近況
中塚宏行
1992年に、北海道から大阪に戻って30年、ようやくこの2月に大阪中之島美術館が開館しますが、この30年間の大阪の近・現代美術館の出遅れ感は否めません。国立国際美術館があるものの、大阪で開催すべき展覧会が滋賀や兵庫をはじめ他県に流れたり、あるいは開催できなかった例をこれまで何度も見ています。それでも少しでも大阪の美術に貢献できればと思い模索してきました。その一つとして、大阪でこの16年間に私が関わった美術関連事業、執筆活動などを『美術/漂流Ⅴ 学芸員Nの軌跡』として1冊にまとめ、知人、関係者に送付しました。内容は、前田藤四郎、浅野竹二、安井仲治、伊藤継郎、田中幸太郎、吉田利次、田中健三、岩宮武二、湯田寛、津田洋甫、上前智祐、浮田要三、嶋本昭三、喜谷繁暉、今井祝雄、高橋秀、森口宏一、井原康雄、三島喜美代、大阪の現代版画史、木村秀樹、福本繁樹、福本潮子、遠藤利克、秋山陽、土屋公雄、堀野利久、銅金裕司、中西學、松井紫朗、古橋悌二、國府理、片山高志、Yukawa-Nakayasu、冬木遼太郎、ニッポンの表象、アールブ・リュットと障がい者アート、吉原治良賞、京阪神のアートフェアー、美術館と市場、批評と市場、大阪のアートシーン、大阪府の美術コレクション、大阪府立現代美術センターと大阪府の美術政策の歴史などです。AICA事務局に1冊送付しました。ご高覧いただければ幸いです。希望者はAICA事務局にご連絡、もしくは私宛てに直接メールください。(nakatsuka@grace.ocn.ne.jp)

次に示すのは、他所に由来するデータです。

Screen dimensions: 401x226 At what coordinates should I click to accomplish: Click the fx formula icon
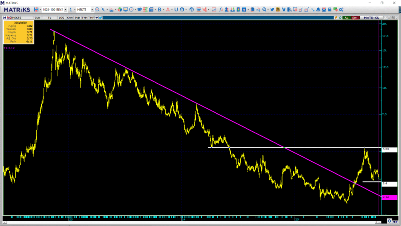pos(221,9)
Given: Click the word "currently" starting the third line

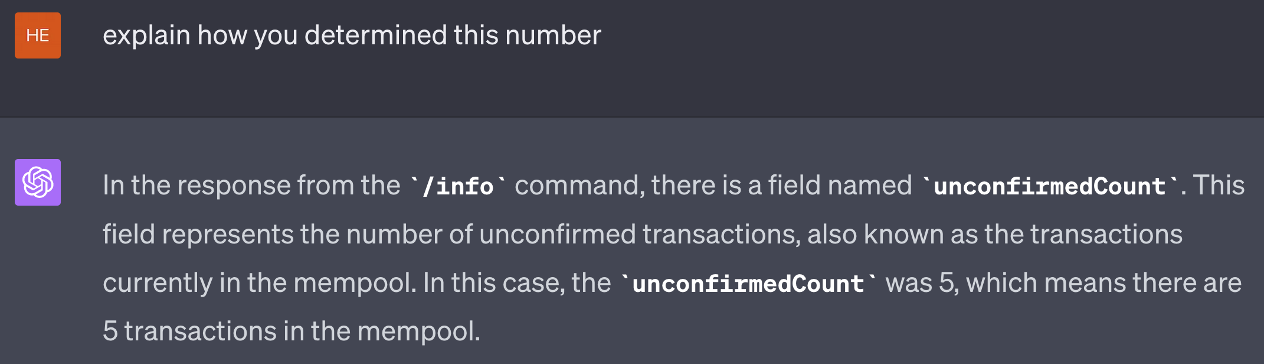Looking at the screenshot, I should (157, 283).

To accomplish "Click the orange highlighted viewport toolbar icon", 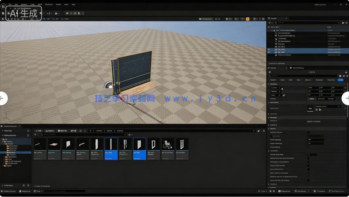I will pyautogui.click(x=248, y=19).
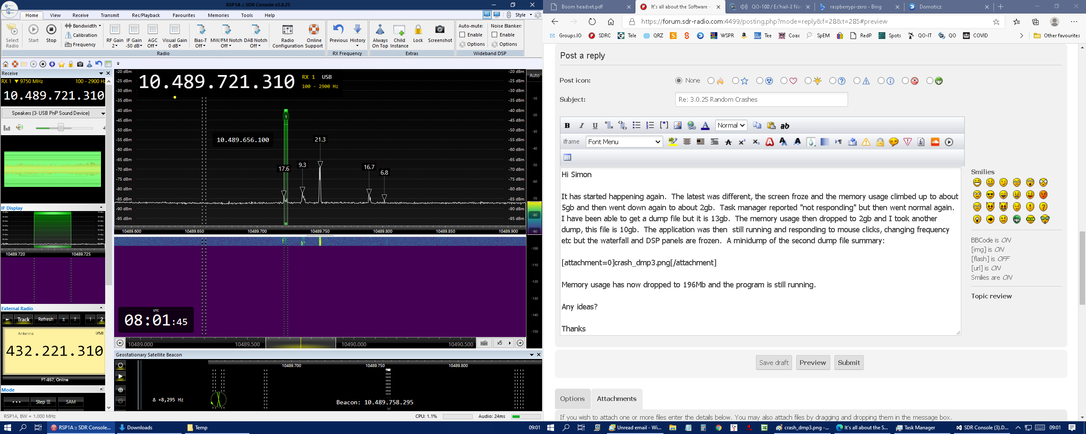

また、きょうと視覚文化財団(原田平作理事長)主催で地域に眼を向けた現代美術展「美術と風土―アーティストが触れた伊那谷」(飯田、辰野、碧南、京都、豊中の各市町5会場で2023年開催予定)の実行委員として活動中です。
さらに豊中市主催の来年度の企画展で、独立展で活動した豊中ゆかりの画家、小出三郎を調査。美術フォーラムに黒宮菜菜についてのテキストを執筆。11月27日∼1月10日須田剋太×白髪一雄展(尼崎市総合文化センター)に協力。